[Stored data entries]
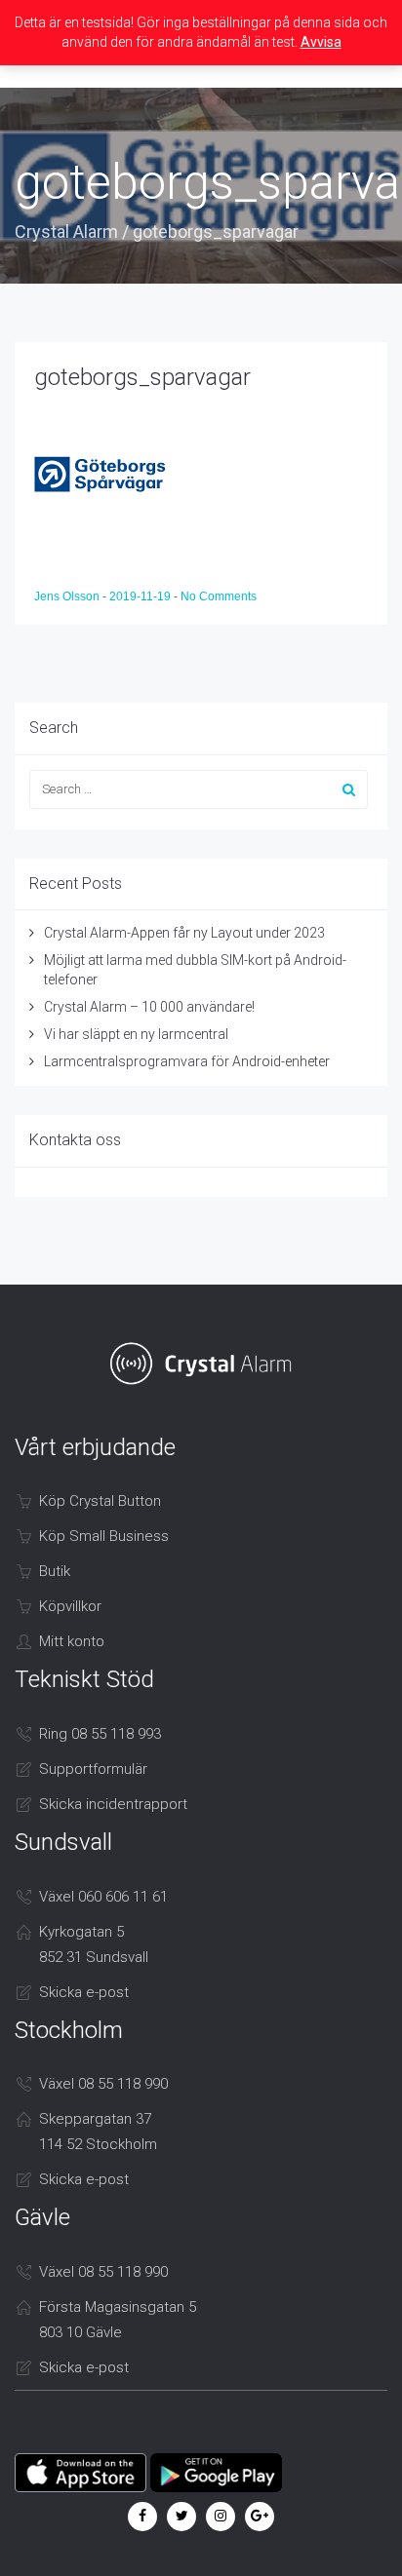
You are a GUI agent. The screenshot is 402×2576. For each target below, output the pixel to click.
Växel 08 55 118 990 (103, 2084)
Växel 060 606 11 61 (103, 1896)
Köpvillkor (70, 1606)
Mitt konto (71, 1641)
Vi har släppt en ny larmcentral (136, 1034)
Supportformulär (93, 1769)
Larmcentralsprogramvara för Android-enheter (187, 1061)
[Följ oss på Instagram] (220, 2515)
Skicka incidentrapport (113, 1804)
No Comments (219, 596)
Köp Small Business (104, 1536)
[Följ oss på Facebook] (142, 2515)
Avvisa (321, 42)
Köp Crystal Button (100, 1501)
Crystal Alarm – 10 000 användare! (149, 1007)
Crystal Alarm (66, 231)
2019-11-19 (141, 596)
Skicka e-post (84, 1992)
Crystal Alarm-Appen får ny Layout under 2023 (184, 933)
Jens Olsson (68, 596)
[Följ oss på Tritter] (181, 2515)
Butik (54, 1571)
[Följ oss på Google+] (259, 2515)
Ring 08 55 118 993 (100, 1734)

■ **Required work**: The preceding entries are to be returned verbatim, with every picture excluded.

■ **Solution to this exercise**:
You are a GUI agent. The screenshot is 402×2576. For each target below, output the pixel to click.
Växel 08 55 118 990 (103, 2084)
Växel 060 606 11 61 (103, 1896)
Köpvillkor (70, 1606)
Mitt konto (71, 1641)
Vi har släppt en ny larmcentral (136, 1034)
Supportformulär (93, 1769)
Larmcentralsprogramvara för Android-enheter (187, 1061)
[Följ oss på Instagram] (220, 2515)
Skicka incidentrapport (113, 1804)
No Comments (219, 596)
Köp Small Business (104, 1536)
[Följ oss på Facebook] (142, 2515)
Avvisa (321, 42)
Köp Crystal Button (100, 1501)
Crystal Alarm – 10 000 användare! (149, 1007)
Crystal Alarm (66, 231)
2019-11-19 (141, 596)
Skicka e-post (84, 1992)
Crystal Alarm-Appen får ny Layout under 2023 (184, 933)
Jens Olsson (68, 596)
[Följ oss på Tritter] (181, 2515)
Butik (54, 1571)
[Följ oss på Google+] (259, 2515)
Ring 08 55 118 993 (100, 1734)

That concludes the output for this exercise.